I’m aware in many senses that I’m not from the typical Jewish family… and am not expecting anyone traditional to recognise my Jewish experience as similar to theirs. But that is OK.

It doesn’t make me feel lesser than anyone else and I feel as closely connected to Jewish tradition as I want to be. In a community as small as ours is, I feel there is space for us all.

I would describe myself as secular, but I love the practice of Jewish festivals and the opportunities they present us as families and friends to come together, to eat, argue, think and laugh.

I adore the closeness of Shabbat. In fact, I wish it was a tradition I grew up with more, and it is one I would like to keep with my young family.

It might not be the bells and whistles Friday nights that other families do, but it will encourage the same principles. Switch off, connect with each other, think and talk about things that are bigger than ourselves and turn off outside interference.

It is important to me that my son grows up connected to his Jewish identity. I’m lucky in that my husband will be a champion of it.

The last bar mitzvah I attended was a first-generation product of intermarriage. It was lovely sitting in shul looking across the socially distanced room full of Jewish and non-Jewish family in strong and proud support of Jewish identity.

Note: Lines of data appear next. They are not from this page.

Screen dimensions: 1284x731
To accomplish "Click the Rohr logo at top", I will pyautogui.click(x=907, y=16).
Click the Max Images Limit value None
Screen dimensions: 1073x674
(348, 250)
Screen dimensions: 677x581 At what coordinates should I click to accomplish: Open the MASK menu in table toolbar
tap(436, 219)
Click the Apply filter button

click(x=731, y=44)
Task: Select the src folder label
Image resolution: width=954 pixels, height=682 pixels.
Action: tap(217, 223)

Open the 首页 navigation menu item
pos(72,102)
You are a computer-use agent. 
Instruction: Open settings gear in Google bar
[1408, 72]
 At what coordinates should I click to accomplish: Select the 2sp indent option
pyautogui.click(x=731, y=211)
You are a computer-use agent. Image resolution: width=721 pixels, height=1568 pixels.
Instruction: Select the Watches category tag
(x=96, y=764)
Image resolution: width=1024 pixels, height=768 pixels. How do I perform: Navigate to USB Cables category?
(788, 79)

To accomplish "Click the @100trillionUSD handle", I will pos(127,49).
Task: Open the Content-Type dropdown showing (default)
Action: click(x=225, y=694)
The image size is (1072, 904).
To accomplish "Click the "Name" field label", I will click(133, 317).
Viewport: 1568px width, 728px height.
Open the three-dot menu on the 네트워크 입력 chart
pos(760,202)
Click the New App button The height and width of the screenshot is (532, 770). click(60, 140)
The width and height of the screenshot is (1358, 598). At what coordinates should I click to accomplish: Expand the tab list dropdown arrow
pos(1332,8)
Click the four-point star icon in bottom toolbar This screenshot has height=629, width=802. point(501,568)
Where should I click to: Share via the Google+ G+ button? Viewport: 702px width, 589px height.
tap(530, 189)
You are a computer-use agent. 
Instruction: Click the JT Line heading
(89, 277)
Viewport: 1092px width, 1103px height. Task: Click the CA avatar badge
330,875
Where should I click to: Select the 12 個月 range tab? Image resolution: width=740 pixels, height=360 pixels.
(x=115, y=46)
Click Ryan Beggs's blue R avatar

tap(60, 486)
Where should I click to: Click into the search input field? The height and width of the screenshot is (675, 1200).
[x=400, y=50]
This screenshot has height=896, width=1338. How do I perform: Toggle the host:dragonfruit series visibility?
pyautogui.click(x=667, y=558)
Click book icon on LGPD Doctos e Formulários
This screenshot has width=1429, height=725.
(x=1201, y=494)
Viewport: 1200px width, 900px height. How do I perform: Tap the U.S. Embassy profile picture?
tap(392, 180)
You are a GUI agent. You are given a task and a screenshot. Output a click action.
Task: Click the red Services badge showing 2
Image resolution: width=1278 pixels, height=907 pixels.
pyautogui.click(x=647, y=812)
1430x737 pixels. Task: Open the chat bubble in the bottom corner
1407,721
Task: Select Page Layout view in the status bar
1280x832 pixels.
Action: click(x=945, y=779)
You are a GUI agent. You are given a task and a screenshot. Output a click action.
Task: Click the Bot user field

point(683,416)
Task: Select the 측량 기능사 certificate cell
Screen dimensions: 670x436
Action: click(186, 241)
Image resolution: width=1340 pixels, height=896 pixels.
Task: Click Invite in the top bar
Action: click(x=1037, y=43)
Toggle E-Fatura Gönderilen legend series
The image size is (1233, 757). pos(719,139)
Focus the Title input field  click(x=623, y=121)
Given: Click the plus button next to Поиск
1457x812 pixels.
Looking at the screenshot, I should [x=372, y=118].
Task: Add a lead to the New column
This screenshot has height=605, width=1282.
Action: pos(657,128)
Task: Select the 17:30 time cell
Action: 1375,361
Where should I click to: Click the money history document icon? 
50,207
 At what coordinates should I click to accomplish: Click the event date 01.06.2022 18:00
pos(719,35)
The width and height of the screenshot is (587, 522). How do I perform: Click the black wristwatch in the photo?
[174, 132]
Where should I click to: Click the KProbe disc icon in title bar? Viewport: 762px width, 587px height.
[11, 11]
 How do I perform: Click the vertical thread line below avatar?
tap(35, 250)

And I can think of public examples of intermarriage producing strong Jewish identity. “Sometimes it seems to make a stronger Jewish identity,” a colleague commented. “People think more about it.”

Take the singer Jessie Ware. Her mum is Jewish, her dad is not. She is married to a non-Jew and had a bat mitzvah in her 30s. She has three children. She talks about it on her podcast with her very Jewish mum.

Rachel Riley is another married to a non-Jewish man, and has become a vocal campaigner against antisemitism in recent years after noticing how much her Jewish identity was under attack. I can’t imagine her daughter will grow up without a decent connection to her Jewishness.

I have always been very grateful for the way my parents encouraged and supported healthy connections to both my cultures and I’ve always felt lucky to have a mixed identity. It is rich and interesting and full of comedy.

Over the years, if anything I have become more not less connected to my Jewish identity. And as mother of a son, the importance of that is not lost on me.

I suppose the elephant in the room — the one Jonathan Boyd talks about us not talking about — is similar to the one posed by Lord Sacks in the 90s: Will we have Jewish grandchildren?

Will I mind if he marries out, the Rabbi asked me about my son? I paused. I want him to be happy, I answered, but that is not the question.